====== EXCERPTED DATA

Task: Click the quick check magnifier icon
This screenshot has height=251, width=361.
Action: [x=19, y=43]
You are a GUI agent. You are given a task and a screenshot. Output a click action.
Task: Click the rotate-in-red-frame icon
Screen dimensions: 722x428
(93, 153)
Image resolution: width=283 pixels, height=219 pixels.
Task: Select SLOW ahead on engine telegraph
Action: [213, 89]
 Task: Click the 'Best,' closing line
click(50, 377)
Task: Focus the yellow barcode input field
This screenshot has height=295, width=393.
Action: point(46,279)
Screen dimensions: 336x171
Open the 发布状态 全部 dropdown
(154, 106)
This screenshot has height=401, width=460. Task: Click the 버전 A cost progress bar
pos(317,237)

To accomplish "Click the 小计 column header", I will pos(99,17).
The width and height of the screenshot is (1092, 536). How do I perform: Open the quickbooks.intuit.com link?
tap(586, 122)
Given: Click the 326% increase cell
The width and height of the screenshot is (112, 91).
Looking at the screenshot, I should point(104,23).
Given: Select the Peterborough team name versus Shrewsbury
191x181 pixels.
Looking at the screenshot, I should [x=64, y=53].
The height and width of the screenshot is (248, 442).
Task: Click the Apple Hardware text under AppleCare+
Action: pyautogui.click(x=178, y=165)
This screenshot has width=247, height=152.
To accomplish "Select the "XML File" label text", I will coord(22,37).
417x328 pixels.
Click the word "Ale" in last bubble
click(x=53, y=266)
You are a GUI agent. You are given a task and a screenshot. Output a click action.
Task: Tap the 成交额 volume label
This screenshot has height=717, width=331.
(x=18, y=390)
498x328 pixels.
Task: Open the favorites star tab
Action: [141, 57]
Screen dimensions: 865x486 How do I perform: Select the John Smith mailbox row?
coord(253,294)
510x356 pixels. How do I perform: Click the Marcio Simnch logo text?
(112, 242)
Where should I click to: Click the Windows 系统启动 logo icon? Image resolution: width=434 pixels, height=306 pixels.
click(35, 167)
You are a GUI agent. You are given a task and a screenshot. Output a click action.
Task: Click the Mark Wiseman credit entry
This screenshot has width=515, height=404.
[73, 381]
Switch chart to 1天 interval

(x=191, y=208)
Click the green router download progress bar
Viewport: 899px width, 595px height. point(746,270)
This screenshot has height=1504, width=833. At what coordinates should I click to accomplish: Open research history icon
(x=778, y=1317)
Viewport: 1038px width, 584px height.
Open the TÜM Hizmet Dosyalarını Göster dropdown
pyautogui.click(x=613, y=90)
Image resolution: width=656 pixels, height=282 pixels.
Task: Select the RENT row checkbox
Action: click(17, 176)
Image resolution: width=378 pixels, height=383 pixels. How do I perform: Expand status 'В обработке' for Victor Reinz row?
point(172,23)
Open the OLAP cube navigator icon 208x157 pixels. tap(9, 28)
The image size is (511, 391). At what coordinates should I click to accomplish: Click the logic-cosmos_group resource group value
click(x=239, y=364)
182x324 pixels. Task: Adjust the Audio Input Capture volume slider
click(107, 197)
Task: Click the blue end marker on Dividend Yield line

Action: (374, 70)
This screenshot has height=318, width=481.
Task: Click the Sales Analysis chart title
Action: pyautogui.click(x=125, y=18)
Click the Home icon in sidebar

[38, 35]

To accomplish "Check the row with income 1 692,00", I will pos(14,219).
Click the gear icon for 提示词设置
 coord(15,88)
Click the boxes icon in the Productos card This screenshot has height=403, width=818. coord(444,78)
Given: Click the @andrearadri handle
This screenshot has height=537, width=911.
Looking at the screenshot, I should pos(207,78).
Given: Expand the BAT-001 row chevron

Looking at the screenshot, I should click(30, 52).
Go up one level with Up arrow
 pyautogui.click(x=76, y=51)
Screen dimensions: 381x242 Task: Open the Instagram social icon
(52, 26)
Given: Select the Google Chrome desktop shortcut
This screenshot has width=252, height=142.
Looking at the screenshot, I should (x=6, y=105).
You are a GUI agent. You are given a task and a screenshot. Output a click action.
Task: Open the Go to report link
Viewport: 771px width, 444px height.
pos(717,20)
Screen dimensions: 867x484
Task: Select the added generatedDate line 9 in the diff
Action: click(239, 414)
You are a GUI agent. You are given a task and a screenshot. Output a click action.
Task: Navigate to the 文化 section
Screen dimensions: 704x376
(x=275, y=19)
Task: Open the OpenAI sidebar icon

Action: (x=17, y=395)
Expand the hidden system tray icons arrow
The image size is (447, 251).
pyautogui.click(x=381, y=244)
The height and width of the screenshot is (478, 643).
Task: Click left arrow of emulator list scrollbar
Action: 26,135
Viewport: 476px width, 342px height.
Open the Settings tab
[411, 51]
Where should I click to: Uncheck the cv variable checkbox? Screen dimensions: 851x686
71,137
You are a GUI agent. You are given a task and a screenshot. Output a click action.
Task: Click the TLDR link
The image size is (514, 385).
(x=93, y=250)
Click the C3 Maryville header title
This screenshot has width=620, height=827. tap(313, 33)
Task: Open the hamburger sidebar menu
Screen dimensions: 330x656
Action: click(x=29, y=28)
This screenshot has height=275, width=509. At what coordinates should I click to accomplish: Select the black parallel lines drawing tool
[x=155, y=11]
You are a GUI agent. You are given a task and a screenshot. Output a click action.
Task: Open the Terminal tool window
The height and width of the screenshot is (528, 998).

============

WHAT YOU SHOULD DO
Output the full set of entries exactly as they were given.

RESPONSE AREA
Task: Click the quick check magnifier icon
This screenshot has height=251, width=361.
Action: [x=19, y=43]
You are a GUI agent. You are given a task and a screenshot. Output a click action.
Task: Click the rotate-in-red-frame icon
Screen dimensions: 722x428
(93, 153)
Image resolution: width=283 pixels, height=219 pixels.
Task: Select SLOW ahead on engine telegraph
Action: [213, 89]
 Task: Click the 'Best,' closing line
click(50, 377)
Task: Focus the yellow barcode input field
This screenshot has height=295, width=393.
Action: point(46,279)
Screen dimensions: 336x171
Open the 发布状态 全部 dropdown
(154, 106)
This screenshot has height=401, width=460. Task: Click the 버전 A cost progress bar
pos(317,237)

To accomplish "Click the 小计 column header", I will pos(99,17).
The width and height of the screenshot is (1092, 536). How do I perform: Open the quickbooks.intuit.com link?
tap(586, 122)
Given: Click the 326% increase cell
The width and height of the screenshot is (112, 91).
Looking at the screenshot, I should point(104,23).
Given: Select the Peterborough team name versus Shrewsbury
191x181 pixels.
Looking at the screenshot, I should [x=64, y=53].
The height and width of the screenshot is (248, 442).
Task: Click the Apple Hardware text under AppleCare+
Action: pyautogui.click(x=178, y=165)
This screenshot has width=247, height=152.
To accomplish "Select the "XML File" label text", I will coord(22,37).
417x328 pixels.
Click the word "Ale" in last bubble
click(x=53, y=266)
You are a GUI agent. You are given a task and a screenshot. Output a click action.
Task: Tap the 成交额 volume label
This screenshot has height=717, width=331.
(x=18, y=390)
498x328 pixels.
Task: Open the favorites star tab
Action: [141, 57]
Screen dimensions: 865x486 How do I perform: Select the John Smith mailbox row?
coord(253,294)
510x356 pixels. How do I perform: Click the Marcio Simnch logo text?
(112, 242)
Where should I click to: Click the Windows 系统启动 logo icon? Image resolution: width=434 pixels, height=306 pixels.
click(35, 167)
You are a GUI agent. You are given a task and a screenshot. Output a click action.
Task: Click the Mark Wiseman credit entry
This screenshot has width=515, height=404.
[73, 381]
Switch chart to 1天 interval

(x=191, y=208)
Click the green router download progress bar
Viewport: 899px width, 595px height. point(746,270)
This screenshot has height=1504, width=833. At what coordinates should I click to accomplish: Open research history icon
(x=778, y=1317)
Viewport: 1038px width, 584px height.
Open the TÜM Hizmet Dosyalarını Göster dropdown
pyautogui.click(x=613, y=90)
Image resolution: width=656 pixels, height=282 pixels.
Task: Select the RENT row checkbox
Action: click(17, 176)
Image resolution: width=378 pixels, height=383 pixels. How do I perform: Expand status 'В обработке' for Victor Reinz row?
point(172,23)
Open the OLAP cube navigator icon 208x157 pixels. tap(9, 28)
The image size is (511, 391). At what coordinates should I click to accomplish: Click the logic-cosmos_group resource group value
click(x=239, y=364)
182x324 pixels. Task: Adjust the Audio Input Capture volume slider
click(107, 197)
Task: Click the blue end marker on Dividend Yield line

Action: (374, 70)
This screenshot has height=318, width=481.
Task: Click the Sales Analysis chart title
Action: pyautogui.click(x=125, y=18)
Click the Home icon in sidebar

[38, 35]

To accomplish "Check the row with income 1 692,00", I will pos(14,219).
Click the gear icon for 提示词设置
 coord(15,88)
Click the boxes icon in the Productos card This screenshot has height=403, width=818. coord(444,78)
Given: Click the @andrearadri handle
This screenshot has height=537, width=911.
Looking at the screenshot, I should pos(207,78).
Given: Expand the BAT-001 row chevron

Looking at the screenshot, I should click(30, 52).
Go up one level with Up arrow
 pyautogui.click(x=76, y=51)
Screen dimensions: 381x242 Task: Open the Instagram social icon
(52, 26)
Given: Select the Google Chrome desktop shortcut
This screenshot has width=252, height=142.
Looking at the screenshot, I should (x=6, y=105).
You are a GUI agent. You are given a task and a screenshot. Output a click action.
Task: Open the Go to report link
Viewport: 771px width, 444px height.
pos(717,20)
Screen dimensions: 867x484
Task: Select the added generatedDate line 9 in the diff
Action: click(239, 414)
You are a GUI agent. You are given a task and a screenshot. Output a click action.
Task: Navigate to the 文化 section
Screen dimensions: 704x376
(x=275, y=19)
Task: Open the OpenAI sidebar icon

Action: (x=17, y=395)
Expand the hidden system tray icons arrow
The image size is (447, 251).
pyautogui.click(x=381, y=244)
The height and width of the screenshot is (478, 643).
Task: Click left arrow of emulator list scrollbar
Action: 26,135
Viewport: 476px width, 342px height.
Open the Settings tab
[411, 51]
Where should I click to: Uncheck the cv variable checkbox? Screen dimensions: 851x686
71,137
You are a GUI agent. You are given a task and a screenshot. Output a click action.
Task: Click the TLDR link
The image size is (514, 385).
(x=93, y=250)
Click the C3 Maryville header title
This screenshot has width=620, height=827. tap(313, 33)
Task: Open the hamburger sidebar menu
Screen dimensions: 330x656
Action: click(x=29, y=28)
This screenshot has height=275, width=509. At what coordinates should I click to accomplish: Select the black parallel lines drawing tool
[x=155, y=11]
You are a GUI agent. You are given a task and a screenshot. Output a click action.
Task: Open the Terminal tool window
The height and width of the screenshot is (528, 998).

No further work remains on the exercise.